Work to be completed: Could you quote the stretch from "How to Build" through "can help, too." in the mental agility passage, word for word?

Supplied text:
Other benefits of mental agility may potentially include:

  • Increased willpower

  • Less frustration

  • More commitment (and ability to re-commit)

  • Less likely to give up on goals

  • More forgiving of mistakes or missteps

Why Is Mental Agility So Important for Fitness? 

The benefits of mental agility for fitness go both ways, Dr. Swart says: “This is a two-way relationship as exercise benefits the brain through oxygenation and helps with neuroplasticity (the brain’s ability to grow and change), and building strength in areas such as motivation, emotional intelligence, and setting and achieving goals contribute to wellness and fitness,” she explains.

“Mental agility is important for fitness because fitness really is a lifelong pursuit,” Cleere adds. “It’s a lifestyle and anything we do that’s part of our lifestyle, whether it’s wanting to be healthy, or fit, or live a long, happy life, requires the ability to be resilient and move through obstacles.”

How to Build Your Mental Agility

If you feel like your mental agility is lacking, you may wonder how, exactly, to go about improving it. It’s a good question—and the answer is that it takes practice.

Trying and learning new things is the best way to build mental agility,” Dr. Swart says. “It can be anything from a language to a new sport as that gives global benefits to the brain.” Anything that requires you to think differently counts, she notes. And don’t just focus on areas where you’re feeling weak: Strengthening areas where you’re already pretty mentally agile can help, too.

Supplied records:
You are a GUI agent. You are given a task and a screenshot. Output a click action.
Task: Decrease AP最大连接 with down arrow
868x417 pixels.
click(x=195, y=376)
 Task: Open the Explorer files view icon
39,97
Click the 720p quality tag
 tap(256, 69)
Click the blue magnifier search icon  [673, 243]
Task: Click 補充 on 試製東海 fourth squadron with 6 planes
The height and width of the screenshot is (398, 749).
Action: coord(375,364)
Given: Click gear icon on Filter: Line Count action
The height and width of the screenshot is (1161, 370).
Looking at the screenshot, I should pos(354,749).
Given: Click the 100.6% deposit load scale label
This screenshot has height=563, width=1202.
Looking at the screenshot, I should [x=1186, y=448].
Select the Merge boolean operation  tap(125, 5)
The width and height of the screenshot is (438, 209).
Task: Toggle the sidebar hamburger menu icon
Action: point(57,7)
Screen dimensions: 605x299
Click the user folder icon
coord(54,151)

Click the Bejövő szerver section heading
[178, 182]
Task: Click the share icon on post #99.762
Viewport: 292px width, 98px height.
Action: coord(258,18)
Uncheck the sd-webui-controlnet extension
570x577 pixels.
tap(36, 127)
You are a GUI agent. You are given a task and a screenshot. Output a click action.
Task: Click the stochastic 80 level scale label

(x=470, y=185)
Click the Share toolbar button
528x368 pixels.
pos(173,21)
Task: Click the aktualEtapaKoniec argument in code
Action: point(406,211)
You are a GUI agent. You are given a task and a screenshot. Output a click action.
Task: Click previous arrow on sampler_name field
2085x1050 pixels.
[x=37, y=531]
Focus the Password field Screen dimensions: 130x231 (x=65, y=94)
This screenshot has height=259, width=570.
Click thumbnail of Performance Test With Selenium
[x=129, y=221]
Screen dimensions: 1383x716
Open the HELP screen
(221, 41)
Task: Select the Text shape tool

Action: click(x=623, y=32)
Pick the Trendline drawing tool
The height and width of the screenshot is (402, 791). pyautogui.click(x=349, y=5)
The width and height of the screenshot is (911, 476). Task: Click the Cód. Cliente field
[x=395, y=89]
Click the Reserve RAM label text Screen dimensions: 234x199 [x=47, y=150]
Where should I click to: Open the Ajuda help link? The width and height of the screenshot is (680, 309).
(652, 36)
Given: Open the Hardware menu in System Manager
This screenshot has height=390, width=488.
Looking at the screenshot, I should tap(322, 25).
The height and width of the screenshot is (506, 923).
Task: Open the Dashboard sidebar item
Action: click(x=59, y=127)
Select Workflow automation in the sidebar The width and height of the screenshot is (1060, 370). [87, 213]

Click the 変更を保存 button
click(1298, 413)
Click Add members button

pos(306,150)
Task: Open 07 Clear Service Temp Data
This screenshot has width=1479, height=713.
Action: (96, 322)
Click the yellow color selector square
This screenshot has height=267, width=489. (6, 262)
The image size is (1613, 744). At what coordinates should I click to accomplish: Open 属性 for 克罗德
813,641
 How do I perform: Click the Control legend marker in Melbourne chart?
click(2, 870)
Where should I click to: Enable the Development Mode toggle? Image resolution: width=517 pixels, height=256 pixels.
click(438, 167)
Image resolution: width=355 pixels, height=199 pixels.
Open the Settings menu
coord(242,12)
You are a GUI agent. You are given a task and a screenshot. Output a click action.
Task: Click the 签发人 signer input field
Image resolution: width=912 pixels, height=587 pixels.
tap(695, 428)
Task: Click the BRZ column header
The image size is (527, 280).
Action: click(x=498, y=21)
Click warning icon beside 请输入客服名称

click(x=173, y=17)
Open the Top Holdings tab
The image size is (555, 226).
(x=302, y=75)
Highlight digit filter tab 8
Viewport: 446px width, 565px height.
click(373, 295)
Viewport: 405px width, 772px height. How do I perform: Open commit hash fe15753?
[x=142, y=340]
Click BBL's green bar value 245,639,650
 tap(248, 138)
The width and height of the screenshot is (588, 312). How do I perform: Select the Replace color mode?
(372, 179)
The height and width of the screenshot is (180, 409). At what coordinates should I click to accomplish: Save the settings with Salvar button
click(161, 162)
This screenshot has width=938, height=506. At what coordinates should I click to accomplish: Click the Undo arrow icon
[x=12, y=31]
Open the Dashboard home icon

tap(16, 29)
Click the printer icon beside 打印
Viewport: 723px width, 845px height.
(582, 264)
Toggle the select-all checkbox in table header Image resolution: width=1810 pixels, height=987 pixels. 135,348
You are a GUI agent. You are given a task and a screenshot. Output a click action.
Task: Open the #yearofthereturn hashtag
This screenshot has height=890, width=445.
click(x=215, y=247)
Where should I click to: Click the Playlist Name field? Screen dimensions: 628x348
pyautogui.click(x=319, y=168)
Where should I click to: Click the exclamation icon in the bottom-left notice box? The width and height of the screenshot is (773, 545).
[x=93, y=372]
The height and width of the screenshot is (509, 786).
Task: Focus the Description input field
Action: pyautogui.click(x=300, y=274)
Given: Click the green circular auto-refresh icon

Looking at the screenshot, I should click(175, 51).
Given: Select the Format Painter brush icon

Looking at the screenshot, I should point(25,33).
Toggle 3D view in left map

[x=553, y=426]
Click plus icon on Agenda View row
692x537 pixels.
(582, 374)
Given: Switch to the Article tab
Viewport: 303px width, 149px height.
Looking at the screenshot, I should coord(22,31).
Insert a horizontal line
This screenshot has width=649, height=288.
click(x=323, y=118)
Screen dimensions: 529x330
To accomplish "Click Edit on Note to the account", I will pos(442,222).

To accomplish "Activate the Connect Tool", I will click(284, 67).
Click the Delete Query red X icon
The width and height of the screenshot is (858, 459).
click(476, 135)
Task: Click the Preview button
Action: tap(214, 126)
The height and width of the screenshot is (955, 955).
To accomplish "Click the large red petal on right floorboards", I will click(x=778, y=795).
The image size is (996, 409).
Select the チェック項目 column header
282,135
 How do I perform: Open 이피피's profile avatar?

Result:
How to Build Your Mental Agility

If you feel like your mental agility is lacking, you may wonder how, exactly, to go about improving it. It’s a good question—and the answer is that it takes practice.

Trying and learning new things is the best way to build mental agility,” Dr. Swart says. “It can be anything from a language to a new sport as that gives global benefits to the brain.” Anything that requires you to think differently counts, she notes. And don’t just focus on areas where you’re feeling weak: Strengthening areas where you’re already pretty mentally agile can help, too.